=== Begin Enclosure ===

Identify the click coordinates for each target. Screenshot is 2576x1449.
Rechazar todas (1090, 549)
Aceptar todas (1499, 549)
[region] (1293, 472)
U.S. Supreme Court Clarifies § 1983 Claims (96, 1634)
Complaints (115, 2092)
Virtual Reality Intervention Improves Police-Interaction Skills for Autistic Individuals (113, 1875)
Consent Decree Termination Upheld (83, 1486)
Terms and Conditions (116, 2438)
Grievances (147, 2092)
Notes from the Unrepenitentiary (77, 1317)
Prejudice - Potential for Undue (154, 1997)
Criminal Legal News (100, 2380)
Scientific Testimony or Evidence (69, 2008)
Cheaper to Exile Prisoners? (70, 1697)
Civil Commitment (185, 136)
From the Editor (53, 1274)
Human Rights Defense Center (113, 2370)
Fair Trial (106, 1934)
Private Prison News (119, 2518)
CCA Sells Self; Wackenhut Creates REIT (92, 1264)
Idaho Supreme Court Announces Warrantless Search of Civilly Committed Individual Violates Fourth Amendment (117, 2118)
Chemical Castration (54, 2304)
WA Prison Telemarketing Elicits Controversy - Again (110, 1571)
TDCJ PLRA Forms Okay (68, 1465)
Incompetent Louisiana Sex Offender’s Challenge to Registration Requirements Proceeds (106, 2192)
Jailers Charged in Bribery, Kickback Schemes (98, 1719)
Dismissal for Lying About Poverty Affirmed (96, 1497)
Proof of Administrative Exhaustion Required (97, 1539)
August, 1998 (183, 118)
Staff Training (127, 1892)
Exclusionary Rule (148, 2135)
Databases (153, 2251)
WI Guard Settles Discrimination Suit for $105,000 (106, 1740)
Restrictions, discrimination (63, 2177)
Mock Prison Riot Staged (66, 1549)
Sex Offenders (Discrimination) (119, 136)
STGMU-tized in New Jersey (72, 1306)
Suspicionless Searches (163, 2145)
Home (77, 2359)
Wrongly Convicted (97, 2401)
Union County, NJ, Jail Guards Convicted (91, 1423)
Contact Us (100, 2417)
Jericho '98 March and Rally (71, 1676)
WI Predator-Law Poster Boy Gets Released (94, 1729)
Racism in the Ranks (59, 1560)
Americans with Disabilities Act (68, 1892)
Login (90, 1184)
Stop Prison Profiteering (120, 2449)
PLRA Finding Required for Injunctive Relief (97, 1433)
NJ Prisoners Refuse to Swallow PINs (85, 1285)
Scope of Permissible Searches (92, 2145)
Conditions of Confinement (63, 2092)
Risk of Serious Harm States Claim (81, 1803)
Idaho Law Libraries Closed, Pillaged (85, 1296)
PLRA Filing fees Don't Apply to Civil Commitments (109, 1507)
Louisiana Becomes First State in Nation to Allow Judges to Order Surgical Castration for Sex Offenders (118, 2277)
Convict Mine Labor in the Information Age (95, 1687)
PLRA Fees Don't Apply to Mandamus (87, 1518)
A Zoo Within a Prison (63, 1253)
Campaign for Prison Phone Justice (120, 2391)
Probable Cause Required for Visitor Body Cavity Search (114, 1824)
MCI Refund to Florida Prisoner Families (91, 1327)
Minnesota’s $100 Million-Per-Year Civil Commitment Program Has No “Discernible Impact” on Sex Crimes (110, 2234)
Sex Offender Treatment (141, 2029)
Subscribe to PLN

=== End Enclosure ===

§ What you have to do
Given the data above, transcribe exactly the lines from the one containing "Scientific Testimony or Evidence (69, 2008)" down to the one containing "Home (77, 2359)", and no others.

§ Result of this task
Scientific Testimony or Evidence (69, 2008)
Cheaper to Exile Prisoners? (70, 1697)
Civil Commitment (185, 136)
From the Editor (53, 1274)
Human Rights Defense Center (113, 2370)
Fair Trial (106, 1934)
Private Prison News (119, 2518)
CCA Sells Self; Wackenhut Creates REIT (92, 1264)
Idaho Supreme Court Announces Warrantless Search of Civilly Committed Individual Violates Fourth Amendment (117, 2118)
Chemical Castration (54, 2304)
WA Prison Telemarketing Elicits Controversy - Again (110, 1571)
TDCJ PLRA Forms Okay (68, 1465)
Incompetent Louisiana Sex Offender’s Challenge to Registration Requirements Proceeds (106, 2192)
Jailers Charged in Bribery, Kickback Schemes (98, 1719)
Dismissal for Lying About Poverty Affirmed (96, 1497)
Proof of Administrative Exhaustion Required (97, 1539)
August, 1998 (183, 118)
Staff Training (127, 1892)
Exclusionary Rule (148, 2135)
Databases (153, 2251)
WI Guard Settles Discrimination Suit for $105,000 (106, 1740)
Restrictions, discrimination (63, 2177)
Mock Prison Riot Staged (66, 1549)
Sex Offenders (Discrimination) (119, 136)
STGMU-tized in New Jersey (72, 1306)
Suspicionless Searches (163, 2145)
Home (77, 2359)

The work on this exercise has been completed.